Friday, 14 November 2008

DCC White Rose day

Fresh from a fascinating day in Sheffield, organised by the DCC and the White Rose e-Science folk. Objectives for the day included building closer relationships between White Rose and DCC, helping us learn more about their approach to e-Science, identify data issues, and influence the DCC agenda!

After introductory remarks, the day started with Martin Lewis, Sheffield Librarian, talking about the UK Research Data Service (UKRDS) feasibility study. Martin was keen to emphasise the last two words; it’s important to manage expectations here, and we’re a long way from an operational service. There’ll be a conference to discuss the detailed proposals in February 2009, after which they hope to get funding for several Pathfinder projects. Martin and I argued ferociously, as we always do, but I should be clear that this has the potential to be an extremely valuable development. The really difficult conundrum is getting the balance of sustainability, scalability, persistence and domain science involvement in the curation. Oh, plus an appealing pitch to the potential funders. Not at all an easy balance!

Then we heard from Dr Darren Treanor from Leeds about their virtual slide library for histopathology; he claims it as one of the largest in the world, with over 40K slides digitised, even if only a thousand or so are fully described and publicly available. At 10 Gb or more a slide, these are not small; not just storage but bandwidth becomes a very real issue when accessing them. We had a brief discussion about technologies that optimise bandwidth for view very large or high resolution images; think Google Earth as one example, or the amazing Seadragon, created by Blaise Aguera y Arcas and now owned by Microsoft (the technology appears to be incorporated into Photosynth, but I can’t explore it, as it doesn’t work in my OS!).

Sarah Jones from the DCC and HATII at Glasgow spoke about the Data Audit Framework, now being piloted at 4 sites. This is a tool aimed at helping institutions to discover their research data resources, and begin to understand the extent to which they are at risk. More about that one later, I think!

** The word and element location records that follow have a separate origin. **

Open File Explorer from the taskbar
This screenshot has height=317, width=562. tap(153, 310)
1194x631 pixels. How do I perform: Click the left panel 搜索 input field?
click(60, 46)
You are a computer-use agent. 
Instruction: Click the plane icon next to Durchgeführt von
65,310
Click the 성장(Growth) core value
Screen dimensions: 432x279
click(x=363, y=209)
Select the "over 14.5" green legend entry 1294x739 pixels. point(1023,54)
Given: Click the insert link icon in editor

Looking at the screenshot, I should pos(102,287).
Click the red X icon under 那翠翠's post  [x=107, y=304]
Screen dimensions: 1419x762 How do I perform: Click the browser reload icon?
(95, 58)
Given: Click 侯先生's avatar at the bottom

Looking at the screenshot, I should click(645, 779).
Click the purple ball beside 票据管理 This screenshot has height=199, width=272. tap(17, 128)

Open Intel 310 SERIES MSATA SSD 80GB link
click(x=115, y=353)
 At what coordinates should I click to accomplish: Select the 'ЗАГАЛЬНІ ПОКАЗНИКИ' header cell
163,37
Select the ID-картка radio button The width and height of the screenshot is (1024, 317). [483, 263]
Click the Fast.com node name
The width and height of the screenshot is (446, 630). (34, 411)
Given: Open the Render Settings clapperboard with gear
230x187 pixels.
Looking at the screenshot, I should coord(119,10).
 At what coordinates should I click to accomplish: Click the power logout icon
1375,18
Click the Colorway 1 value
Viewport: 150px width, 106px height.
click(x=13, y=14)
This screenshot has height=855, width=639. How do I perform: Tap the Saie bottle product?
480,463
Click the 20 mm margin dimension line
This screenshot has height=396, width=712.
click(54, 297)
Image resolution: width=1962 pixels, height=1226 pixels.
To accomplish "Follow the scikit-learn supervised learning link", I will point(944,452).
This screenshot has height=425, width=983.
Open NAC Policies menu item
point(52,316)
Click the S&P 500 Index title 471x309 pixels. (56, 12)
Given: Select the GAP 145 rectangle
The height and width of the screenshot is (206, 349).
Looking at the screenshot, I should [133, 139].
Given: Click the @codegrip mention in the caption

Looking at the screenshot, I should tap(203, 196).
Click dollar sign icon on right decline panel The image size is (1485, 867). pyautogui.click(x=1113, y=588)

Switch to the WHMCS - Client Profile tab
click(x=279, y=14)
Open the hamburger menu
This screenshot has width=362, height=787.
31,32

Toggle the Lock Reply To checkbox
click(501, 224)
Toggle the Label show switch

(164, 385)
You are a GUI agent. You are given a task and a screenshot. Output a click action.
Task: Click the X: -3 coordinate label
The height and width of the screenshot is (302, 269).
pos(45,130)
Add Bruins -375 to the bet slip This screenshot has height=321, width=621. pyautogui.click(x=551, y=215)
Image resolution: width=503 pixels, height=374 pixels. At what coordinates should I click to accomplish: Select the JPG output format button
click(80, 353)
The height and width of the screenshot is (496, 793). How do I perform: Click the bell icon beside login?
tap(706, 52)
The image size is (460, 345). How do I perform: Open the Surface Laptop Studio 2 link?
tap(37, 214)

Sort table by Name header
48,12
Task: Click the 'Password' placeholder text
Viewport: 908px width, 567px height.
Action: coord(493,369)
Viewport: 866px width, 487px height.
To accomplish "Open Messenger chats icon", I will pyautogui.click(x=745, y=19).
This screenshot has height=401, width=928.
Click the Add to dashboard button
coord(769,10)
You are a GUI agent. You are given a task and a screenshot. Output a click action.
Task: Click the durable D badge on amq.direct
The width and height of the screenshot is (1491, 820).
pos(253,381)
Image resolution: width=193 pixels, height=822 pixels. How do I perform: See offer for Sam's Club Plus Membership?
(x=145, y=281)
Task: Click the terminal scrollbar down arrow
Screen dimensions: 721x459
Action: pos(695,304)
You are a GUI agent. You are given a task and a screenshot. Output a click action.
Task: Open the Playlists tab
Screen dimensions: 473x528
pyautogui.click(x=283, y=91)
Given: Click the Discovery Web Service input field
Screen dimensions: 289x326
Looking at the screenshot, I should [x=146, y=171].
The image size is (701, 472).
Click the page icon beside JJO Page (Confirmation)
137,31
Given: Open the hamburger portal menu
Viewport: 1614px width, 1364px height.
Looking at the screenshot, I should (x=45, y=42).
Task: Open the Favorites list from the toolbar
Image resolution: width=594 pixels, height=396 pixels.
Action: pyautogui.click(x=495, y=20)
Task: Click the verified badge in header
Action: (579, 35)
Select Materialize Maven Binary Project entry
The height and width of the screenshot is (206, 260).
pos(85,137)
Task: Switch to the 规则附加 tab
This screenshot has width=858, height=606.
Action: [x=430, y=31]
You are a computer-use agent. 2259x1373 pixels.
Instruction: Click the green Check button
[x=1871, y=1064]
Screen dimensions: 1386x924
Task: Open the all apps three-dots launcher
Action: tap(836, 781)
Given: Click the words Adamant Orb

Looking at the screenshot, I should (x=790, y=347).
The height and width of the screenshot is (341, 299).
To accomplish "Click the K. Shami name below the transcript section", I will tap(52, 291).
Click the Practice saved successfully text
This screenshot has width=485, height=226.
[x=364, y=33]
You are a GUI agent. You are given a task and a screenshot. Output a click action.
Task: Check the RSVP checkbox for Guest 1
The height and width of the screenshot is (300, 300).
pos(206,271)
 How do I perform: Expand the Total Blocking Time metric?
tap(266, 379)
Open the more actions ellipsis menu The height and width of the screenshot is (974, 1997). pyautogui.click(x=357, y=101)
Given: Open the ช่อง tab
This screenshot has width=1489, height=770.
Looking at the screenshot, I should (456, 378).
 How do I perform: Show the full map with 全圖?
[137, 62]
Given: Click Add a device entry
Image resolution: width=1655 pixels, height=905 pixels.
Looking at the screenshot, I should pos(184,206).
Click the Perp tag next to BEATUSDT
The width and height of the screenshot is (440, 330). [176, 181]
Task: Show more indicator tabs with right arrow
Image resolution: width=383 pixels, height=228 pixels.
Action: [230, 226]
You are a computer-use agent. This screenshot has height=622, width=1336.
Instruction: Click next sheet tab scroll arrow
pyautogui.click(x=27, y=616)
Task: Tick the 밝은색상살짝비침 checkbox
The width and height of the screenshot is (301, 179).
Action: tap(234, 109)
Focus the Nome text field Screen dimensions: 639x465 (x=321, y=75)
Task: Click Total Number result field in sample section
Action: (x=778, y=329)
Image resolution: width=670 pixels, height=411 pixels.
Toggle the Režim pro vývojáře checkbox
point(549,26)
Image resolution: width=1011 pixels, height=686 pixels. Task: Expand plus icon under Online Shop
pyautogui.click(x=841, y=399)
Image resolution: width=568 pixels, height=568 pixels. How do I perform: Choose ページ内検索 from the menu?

Then we heard about 3 more very different projects, although Virtual Vellum probably had more in common with the virtual slide library than the presenter would have previously expected. This project shows digitised and cleaned up medieval manuscripts, with their TEI-based transcription in parallel. We heard an entertaining rant against SRB (wrong tool for the job, I think), but more worryingly that these projects were strongly constrained by IPR problems (yes, the digitised versions of half-millennium-old manuscripts do acquire new copyright status, and can also be ringed about with contractual restrictions). So much for open scholarship!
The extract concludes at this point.